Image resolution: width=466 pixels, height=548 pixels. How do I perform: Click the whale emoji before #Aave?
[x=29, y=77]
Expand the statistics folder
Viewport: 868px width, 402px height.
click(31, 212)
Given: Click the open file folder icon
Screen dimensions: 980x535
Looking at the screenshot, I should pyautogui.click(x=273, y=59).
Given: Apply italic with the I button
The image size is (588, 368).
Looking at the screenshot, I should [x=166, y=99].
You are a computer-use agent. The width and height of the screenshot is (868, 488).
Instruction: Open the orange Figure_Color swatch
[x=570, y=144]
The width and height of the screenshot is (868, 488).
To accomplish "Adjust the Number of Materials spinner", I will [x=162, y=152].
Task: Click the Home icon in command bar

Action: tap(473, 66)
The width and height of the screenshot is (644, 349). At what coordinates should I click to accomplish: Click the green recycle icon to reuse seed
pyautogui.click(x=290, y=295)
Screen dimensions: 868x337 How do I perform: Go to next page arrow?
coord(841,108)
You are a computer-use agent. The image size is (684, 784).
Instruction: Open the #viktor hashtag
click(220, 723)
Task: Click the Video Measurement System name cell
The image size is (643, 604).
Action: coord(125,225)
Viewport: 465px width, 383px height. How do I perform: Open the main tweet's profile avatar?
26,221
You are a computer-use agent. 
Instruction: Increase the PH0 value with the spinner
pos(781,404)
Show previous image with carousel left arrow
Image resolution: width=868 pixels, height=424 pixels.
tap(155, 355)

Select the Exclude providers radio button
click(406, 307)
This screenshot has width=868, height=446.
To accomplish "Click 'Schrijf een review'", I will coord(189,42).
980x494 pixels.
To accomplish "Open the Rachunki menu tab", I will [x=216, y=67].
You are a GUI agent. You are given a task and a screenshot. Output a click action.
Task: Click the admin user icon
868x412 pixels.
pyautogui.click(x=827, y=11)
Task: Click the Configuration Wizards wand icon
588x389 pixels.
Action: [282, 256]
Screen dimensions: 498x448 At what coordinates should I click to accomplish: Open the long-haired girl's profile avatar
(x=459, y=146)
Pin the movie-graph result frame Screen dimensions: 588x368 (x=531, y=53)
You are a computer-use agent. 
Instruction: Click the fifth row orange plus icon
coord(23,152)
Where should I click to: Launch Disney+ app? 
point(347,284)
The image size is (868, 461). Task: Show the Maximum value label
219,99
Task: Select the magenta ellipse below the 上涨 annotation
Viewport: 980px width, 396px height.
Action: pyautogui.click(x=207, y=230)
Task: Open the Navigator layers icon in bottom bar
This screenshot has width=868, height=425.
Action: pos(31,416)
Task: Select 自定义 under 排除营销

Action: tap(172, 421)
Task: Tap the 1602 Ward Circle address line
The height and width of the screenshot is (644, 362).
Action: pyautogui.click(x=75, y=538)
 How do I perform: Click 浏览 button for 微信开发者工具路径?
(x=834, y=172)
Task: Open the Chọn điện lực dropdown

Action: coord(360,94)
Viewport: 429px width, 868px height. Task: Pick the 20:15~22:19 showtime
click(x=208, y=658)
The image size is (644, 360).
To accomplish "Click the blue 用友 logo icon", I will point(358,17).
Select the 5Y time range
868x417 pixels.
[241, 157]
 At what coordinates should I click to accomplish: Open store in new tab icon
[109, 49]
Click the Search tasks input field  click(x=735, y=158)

TASK DIRECTIONS =>
Starting with the line that holds "The image size is (643, 604)." and ending with the line that holds "980x494 pixels.", retype every line in the data above exactly, and nothing else.

SOLUTION FOR THIS PROBLEM =>
The image size is (643, 604).
Action: coord(125,225)
Viewport: 465px width, 383px height. How do I perform: Open the main tweet's profile avatar?
26,221
You are a computer-use agent. 
Instruction: Increase the PH0 value with the spinner
pos(781,404)
Show previous image with carousel left arrow
Image resolution: width=868 pixels, height=424 pixels.
tap(155, 355)

Select the Exclude providers radio button
click(406, 307)
This screenshot has width=868, height=446.
To accomplish "Click 'Schrijf een review'", I will coord(189,42).
980x494 pixels.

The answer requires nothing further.